The public at large, of course, is eager to hear what you will have to say, but on the many occasions when I have met with folks closely affected by tragedies I have often found that it is how you listen when you are alone with them that matters most. Sometimes they want to talk about what happened. Sometimes they want to tell you about the people who were lost. Sometimes they want to talk about something that seemingly has nothing to do with the events at hand - a favorite pet, a good restaurant, some place they went on vacation years ago.
But listening to it all matters.
Imagine what it would have meant to you some years ago if a family member were caught in a national calamity to have the president simply sit with you for a moment, to hold your hand on behalf of the nation, and be a living, breathing symbol of all the people in our land who share your grief.
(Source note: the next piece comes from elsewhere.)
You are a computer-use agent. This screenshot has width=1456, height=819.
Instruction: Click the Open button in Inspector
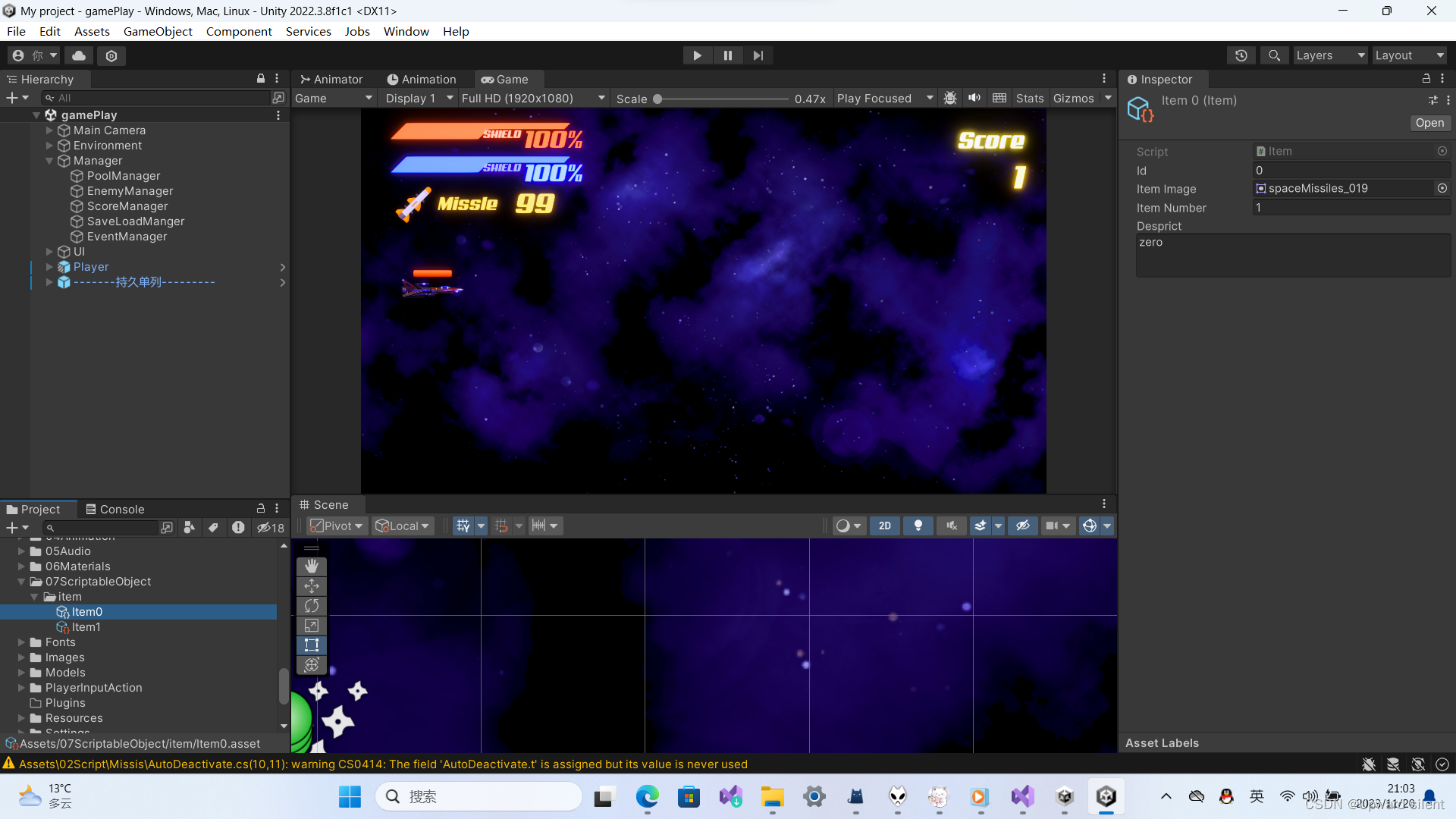click(x=1429, y=123)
There are only rare occasions in civilian life that command this particular fulfillment of duty from a president, and personally I don’t think that any of you ever really get used to it. But remember, as foreign as it may feel, it is even more so for the poor families who have lost someone. Just days ago they were doing their jobs, sharing family dinners, going for walks and not imagining the life-changing events that would come to their door - never imagining either that you would come calling with words of sympathy and a nation’s sadness.
Yet that is happening. I would not be surprised if some of them want to talk. And for all the pressing business that attends each president all the time, on this day I suspect there is nothing more important than for you to listen.